Contents of a debian file

To get the contents of the file "abc.deb", you have to enter

$ dpkg-deb -c abc.deb

Reconfiguring of debconf

To reconfigure debconf, so that it informs you of most changes of the new packages, you have to enter

# dpkg-reconfigure debconf

Chose "medium" here

Package Management with apt-get and dpkg

Package resource list for APT

The file /etc/apt/sources.list is the definition file of the sources for apt. For further information about this file type man 5 sources.list

Retrieve new lists of packages:

To fetch the new lists of all the packages from sources.list enter as ?RootUser

# apt-get update

This command checks for new release-files on the given servers. Luckily the command is clever enough to check if the release-file has changed after the last update.

Upgrade of all the files:

To make an update of all the changed packages, enter the line

# apt-get update -u

The additional flag -u shows a list of upgraded packages as well. If you want to run the update in a cron-job, you should use the flags -dy.
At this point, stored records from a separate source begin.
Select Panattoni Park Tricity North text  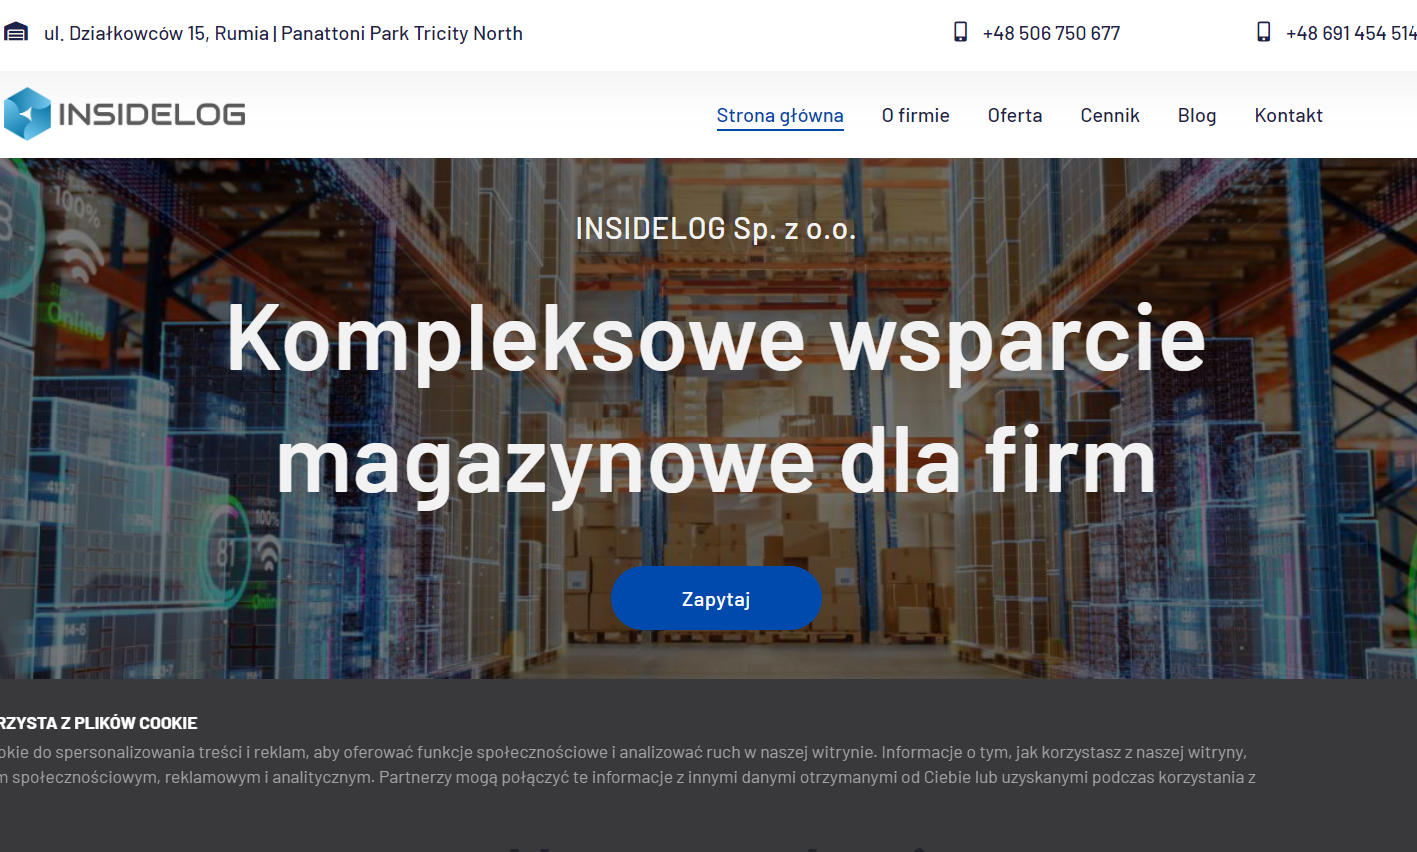click(x=402, y=33)
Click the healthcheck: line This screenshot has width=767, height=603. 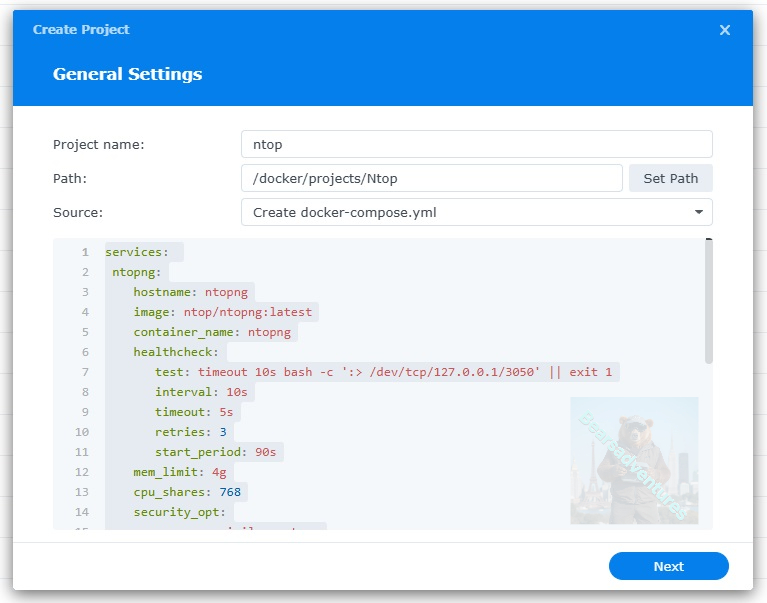coord(176,352)
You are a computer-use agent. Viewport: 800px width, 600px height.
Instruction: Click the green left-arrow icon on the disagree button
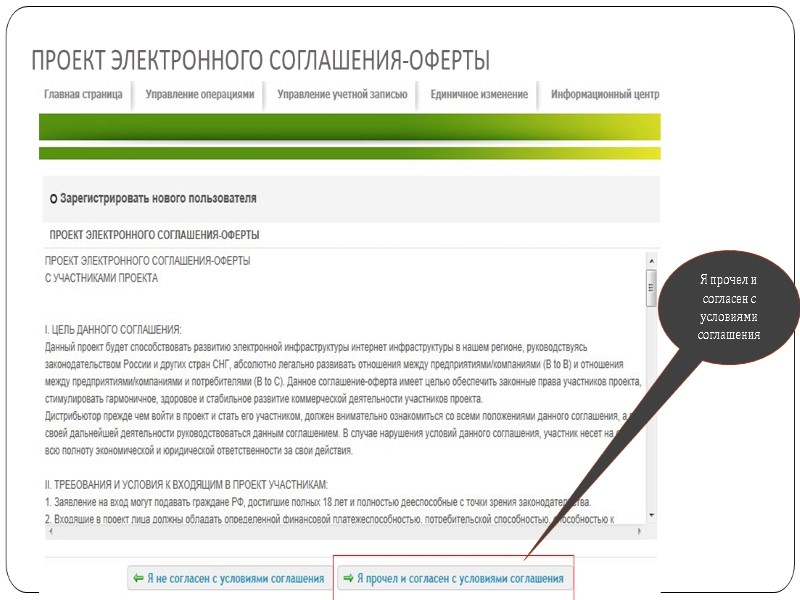click(x=136, y=577)
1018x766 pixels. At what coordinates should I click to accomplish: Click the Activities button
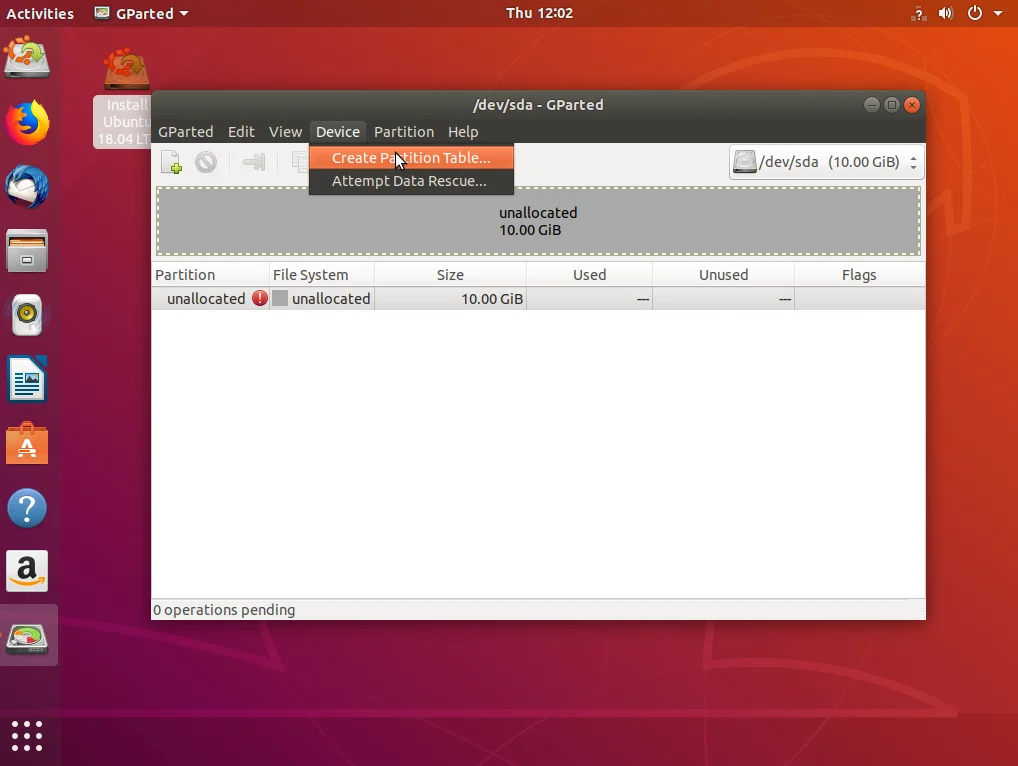(40, 13)
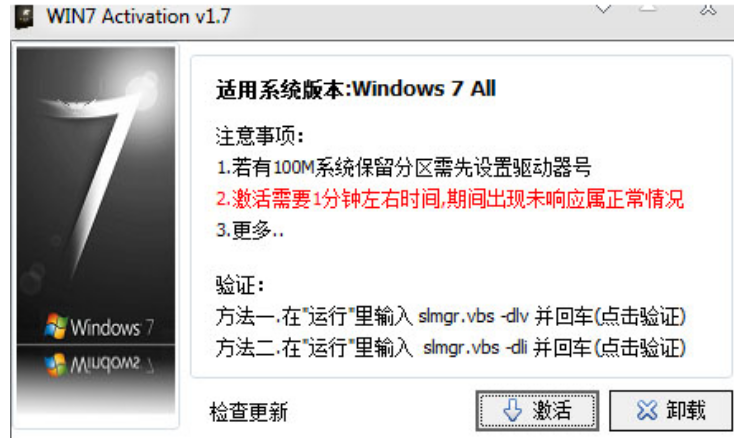Click the 检查更新 check update link
The width and height of the screenshot is (734, 438).
[x=249, y=412]
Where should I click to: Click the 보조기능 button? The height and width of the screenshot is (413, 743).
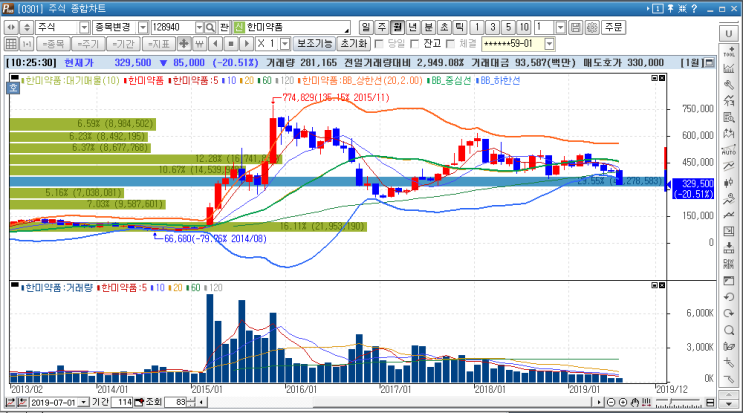pos(314,44)
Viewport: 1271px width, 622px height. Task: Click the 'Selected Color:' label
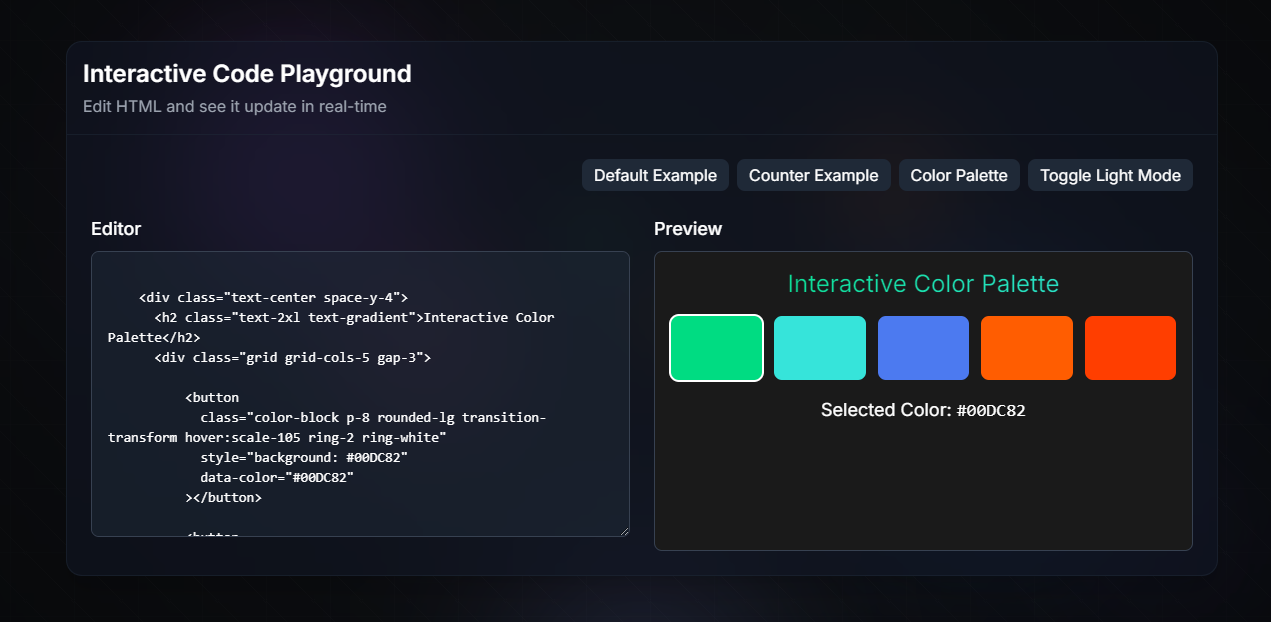(x=886, y=410)
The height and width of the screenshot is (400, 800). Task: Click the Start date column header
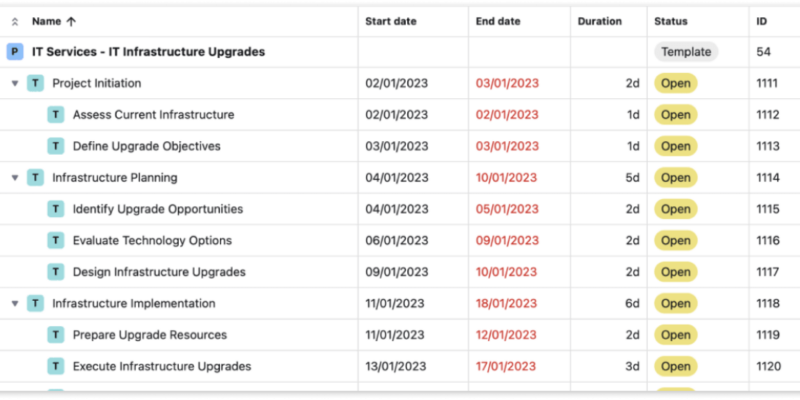391,21
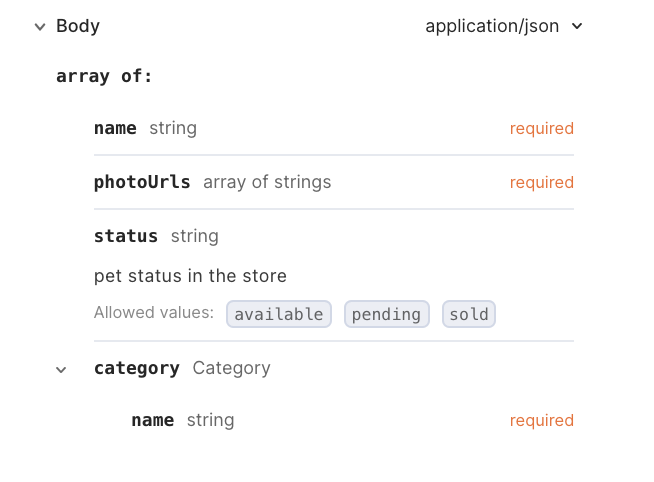Click the "pending" allowed value badge
Viewport: 654px width, 482px height.
pyautogui.click(x=386, y=314)
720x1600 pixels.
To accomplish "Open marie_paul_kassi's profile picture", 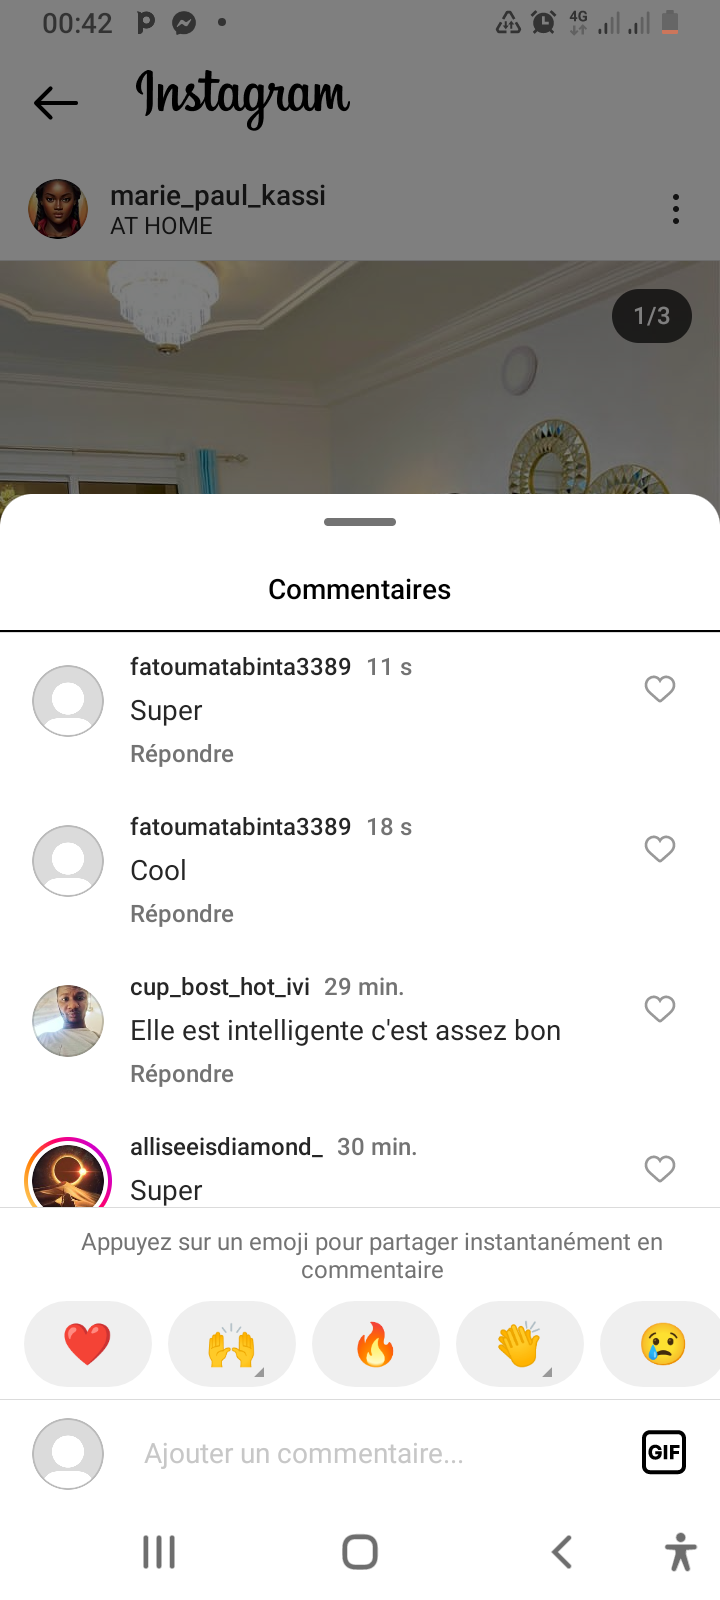I will [58, 210].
With this flags the new packages will be downloaded but not installed. You can install them later by writing apt-get update -u.

Distribution Upgrade of all the files:

To make an upgrade of your actual distribution (e.g from potato to woody or when using unstable) replace upgrade with dist-upgrade when entering your command. So you have to type

apt-get dist-upgrade -dy

apt-get dist-upgrade -u

for an distribution upgrade.

Add a package:

How can you add a package to your system without the gui-programms? All you have to do is find out the name of this package and enter the command

apt-get install sylpheed-claws

to add the package sylpheed-claws.

Remove a package:

To get rid of the package foo which is no longer needed, enter the command

# apt-get remove foo

If the package is needed by other packages you will be prompted to remove this package and all packages which depend on it.

Forced removing of a package:

While making an distibution upgrade it coud happen that you have to remove a package first. But sometimes this is not possible with apt-get remove since the package has unmet dependencies or is not installed completely. You can remove the package foo by using the command

dpkg --force-all --remove foo

Read the contents of a installed package:

Sometimes you want to know which files are in the package foo. To get this information enter the command

dpkg -L foo

Get the description of a package:

You don't know what the package foo is for? Just write

dpkg -p foo

Search the package of a file:

Have you ever wondered to which package belongs a given file? To get this information (e.g. for /usr/bin/apt-get), start the command

dpkg -S /usr/bin/apt-get

and it will tell you that this file is part of the package apt.